**PROBLEMS AND TASKS**
1. Retype part of the vaccine outreach essay below, beginning at the words "My roster listed" and stopping after the words "on my roster.".
2. List the items the elderly gentleman had in hand when he was ready at his door in the vaccine outreach essay below.
3. Carry on the vaccine outreach essay below from the point where it stops.

**EXCERPT**
= = = = = = =

Bio
Not on the List
On a sunny April day, when I should have been applying for a fellowship, I was procrastinating. Instead of finishing the paperwork due in a week, I was at a seniors home doing vaccine outreach. A mobile clinic would visit in a few days to vaccinate residents. My task was to ask if they wanted the first dose. During the hour-long training, I thought, “No matter how many scenarios we run through, something is going to come up.”
My roster listed 25 apartments. Within minutes, I checked off five. Some were vaccinated, some had appointments, and some didn’t respond to my knocks. As I approached the sixth unit, the door next to it opened. An elderly gentleman peeked out and said, “I'll wait for you.” Thanking him for his patience, I finished the task at hand.
Afterwards, when I knocked on his door, he was ready — health card, prescriptions, and a pouch brimming with pill bottles in hand.
“I've been waiting for someone to help register me,” he said with a smile. It disappeared the moment I said he wasn't on my roster.

= = = = = = =

**RECORDED INFORMATION**

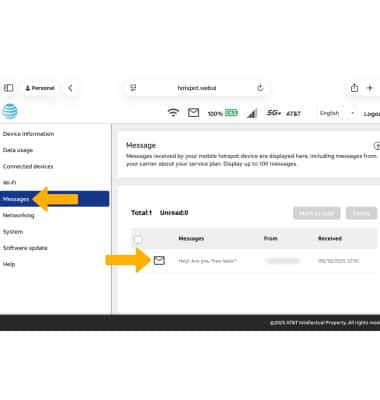
Task: Open Device information in sidebar
Action: 28,134
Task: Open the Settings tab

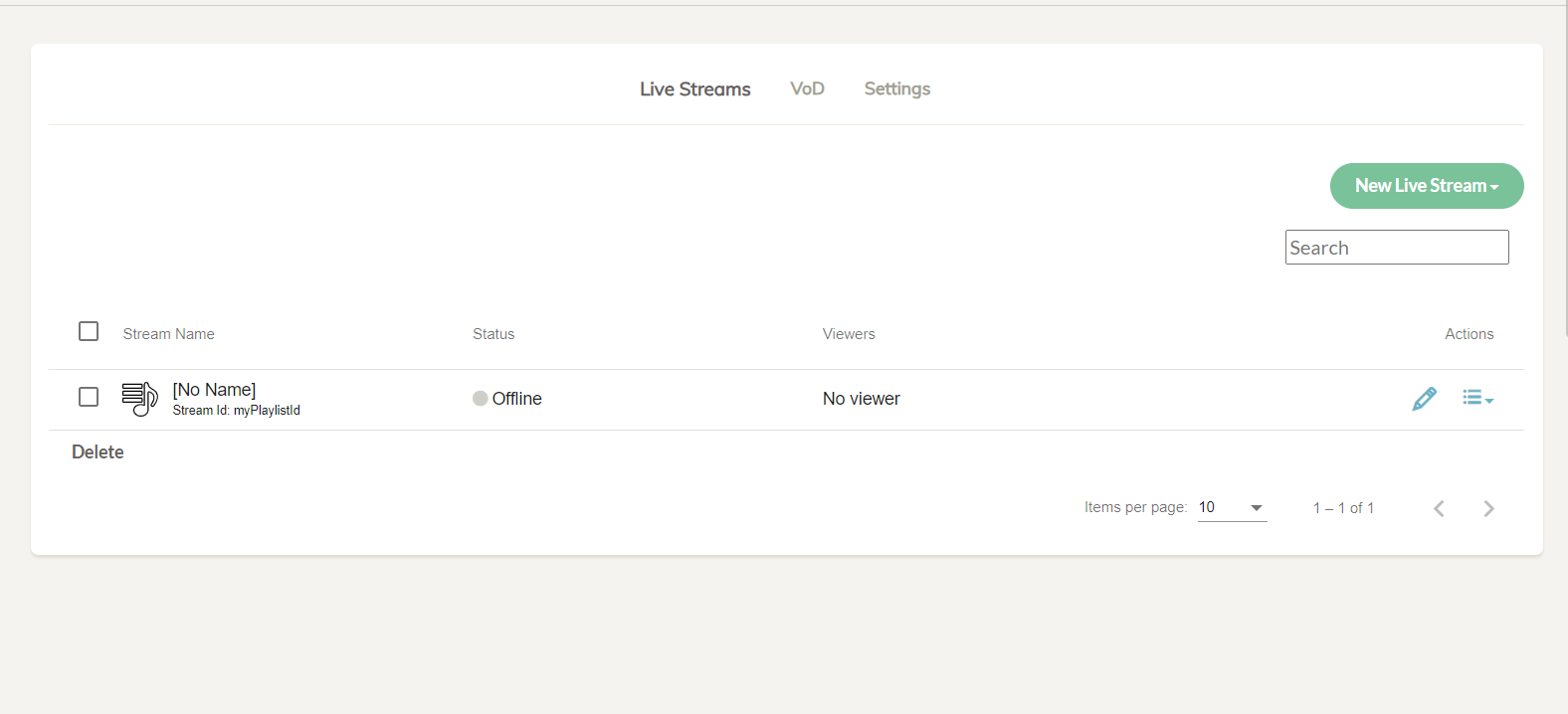Action: point(897,89)
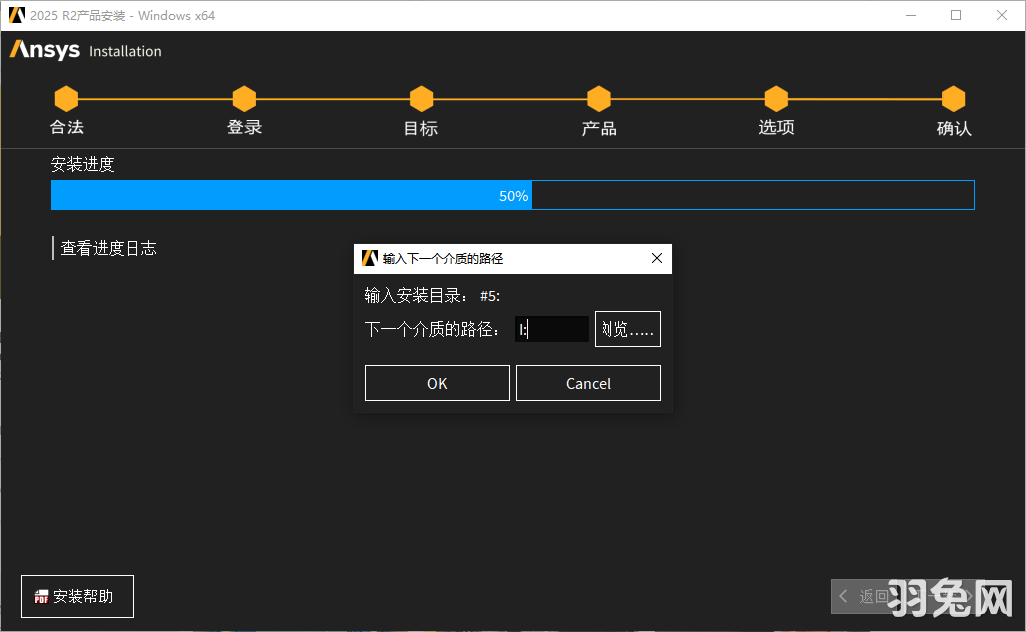Image resolution: width=1026 pixels, height=632 pixels.
Task: Click the Ansys icon in dialog title bar
Action: point(367,258)
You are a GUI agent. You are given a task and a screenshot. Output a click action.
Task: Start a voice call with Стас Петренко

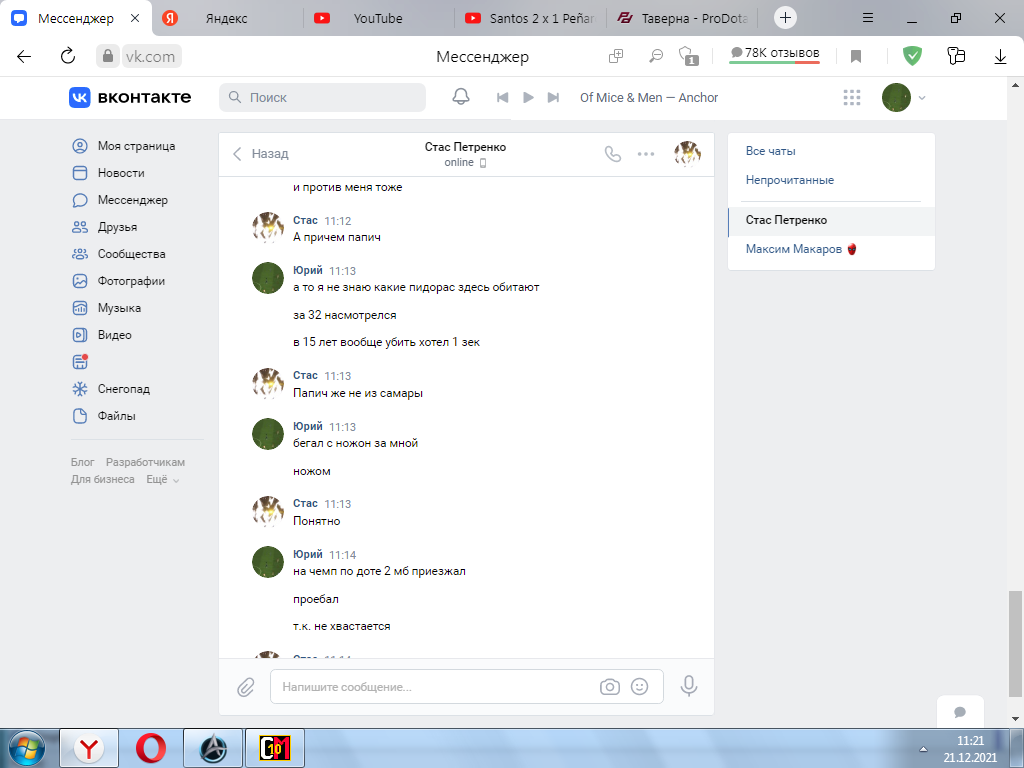[x=613, y=154]
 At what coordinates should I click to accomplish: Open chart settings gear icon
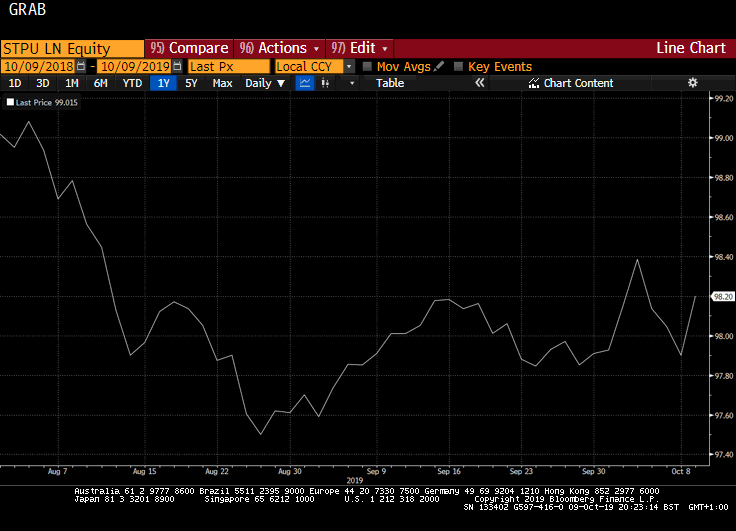(x=692, y=83)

= = = = = = =

**ANSWERS TO THIS EXERCISE**
1.
My roster listed 25 apartments. Within minutes, I checked off five. Some were vaccinated, some had appointments, and some didn’t respond to my knocks. As I approached the sixth unit, the door next to it opened. An elderly gentleman peeked out and said, “I'll wait for you.” Thanking him for his patience, I finished the task at hand.
Afterwards, when I knocked on his door, he was ready — health card, prescriptions, and a pouch brimming with pill bottles in hand.
“I've been waiting for someone to help register me,” he said with a smile. It disappeared the moment I said he wasn't on my roster.

2.
Health card
Prescriptions
A pouch brimming with pill bottles

3.
“He should be on your list,” said the superintendent, who was working in the hallway.
I explained the rosters were divided by language; this resident was probably on another list. Nonetheless, I tried calling the co-ordinator. When I couldn’t get through, the super volunteered to get her. Asking the resident to wait again, I went down my list, knocking on other doors. Shortly, the super returned — alone.
“That's OK. I'll add him to my roster,” I said.
It took 30 minutes to register the resident — from explaining mobile clinic logistics, to ensuring he understood he needed to sit while being injected, to completing his consent form. As I filled out the paperwork, I learned that he lived alone and had struggled to secure a vaccination appointment. He told me about his relief when he saw the notice board advertising door-to-door registrations. With his limited English and multiple health issues, he struggled with forms and applications, he explained.
The whole time I was terrified. What if I accidentally “contaminated” him? His various conditions required me to stand in his doorway and holler through my multi-layered mask. But finally he was on my list as a handwritten line item. As I left, I saw the co-ordinator coming down the hall. He was on her roster.
“How was your first shift?” the co-ordinator later asked me during the debrief.
“Fulfilling,” I said, “and feeling a tad philosophical about aging, singlehood, etc.”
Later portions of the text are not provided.